*** Opening of AVAILABLE DATA ***
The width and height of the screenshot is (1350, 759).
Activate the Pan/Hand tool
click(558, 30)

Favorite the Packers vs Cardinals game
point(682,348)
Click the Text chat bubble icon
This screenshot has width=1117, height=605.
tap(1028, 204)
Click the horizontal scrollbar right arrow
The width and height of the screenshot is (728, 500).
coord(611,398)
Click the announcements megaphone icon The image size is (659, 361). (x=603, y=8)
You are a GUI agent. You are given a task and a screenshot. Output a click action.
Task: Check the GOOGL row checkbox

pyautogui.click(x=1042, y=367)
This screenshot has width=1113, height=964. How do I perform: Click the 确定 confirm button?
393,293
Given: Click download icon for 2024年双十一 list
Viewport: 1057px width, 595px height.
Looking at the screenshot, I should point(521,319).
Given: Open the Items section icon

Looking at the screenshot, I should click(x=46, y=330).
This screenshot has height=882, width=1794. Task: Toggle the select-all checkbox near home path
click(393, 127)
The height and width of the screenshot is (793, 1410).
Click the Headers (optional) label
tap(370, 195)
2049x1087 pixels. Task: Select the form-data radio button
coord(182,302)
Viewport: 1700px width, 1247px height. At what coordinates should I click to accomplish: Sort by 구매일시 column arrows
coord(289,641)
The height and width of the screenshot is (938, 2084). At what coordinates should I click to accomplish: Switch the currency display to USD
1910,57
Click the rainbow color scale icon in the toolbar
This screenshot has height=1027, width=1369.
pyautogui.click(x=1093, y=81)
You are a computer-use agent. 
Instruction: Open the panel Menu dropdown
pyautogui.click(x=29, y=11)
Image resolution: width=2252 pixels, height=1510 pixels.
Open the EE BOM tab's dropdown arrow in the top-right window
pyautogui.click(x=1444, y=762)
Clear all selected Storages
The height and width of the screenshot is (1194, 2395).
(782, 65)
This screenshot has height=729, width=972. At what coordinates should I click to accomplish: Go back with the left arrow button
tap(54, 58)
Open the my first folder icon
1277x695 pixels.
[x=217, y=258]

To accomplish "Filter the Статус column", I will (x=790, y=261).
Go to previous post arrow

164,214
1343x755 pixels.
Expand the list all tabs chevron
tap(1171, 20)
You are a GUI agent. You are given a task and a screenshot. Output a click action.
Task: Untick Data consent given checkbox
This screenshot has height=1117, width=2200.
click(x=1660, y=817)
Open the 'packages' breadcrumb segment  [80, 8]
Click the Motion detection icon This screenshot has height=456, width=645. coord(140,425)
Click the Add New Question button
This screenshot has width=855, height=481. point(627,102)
*** Close of AVAILABLE DATA ***
TASK DESCRIPTION
Among the entries above, copy exactly only the lines starting with the one containing "This screenshot has height=729, width=972." and going through the one containing "Task: Untick Data consent given checkbox", both ends included.

WRITTEN RESPONSE
This screenshot has height=729, width=972. At what coordinates should I click to accomplish: Go back with the left arrow button
tap(54, 58)
Open the my first folder icon
1277x695 pixels.
[x=217, y=258]

To accomplish "Filter the Статус column", I will (x=790, y=261).
Go to previous post arrow

164,214
1343x755 pixels.
Expand the list all tabs chevron
tap(1171, 20)
You are a GUI agent. You are given a task and a screenshot. Output a click action.
Task: Untick Data consent given checkbox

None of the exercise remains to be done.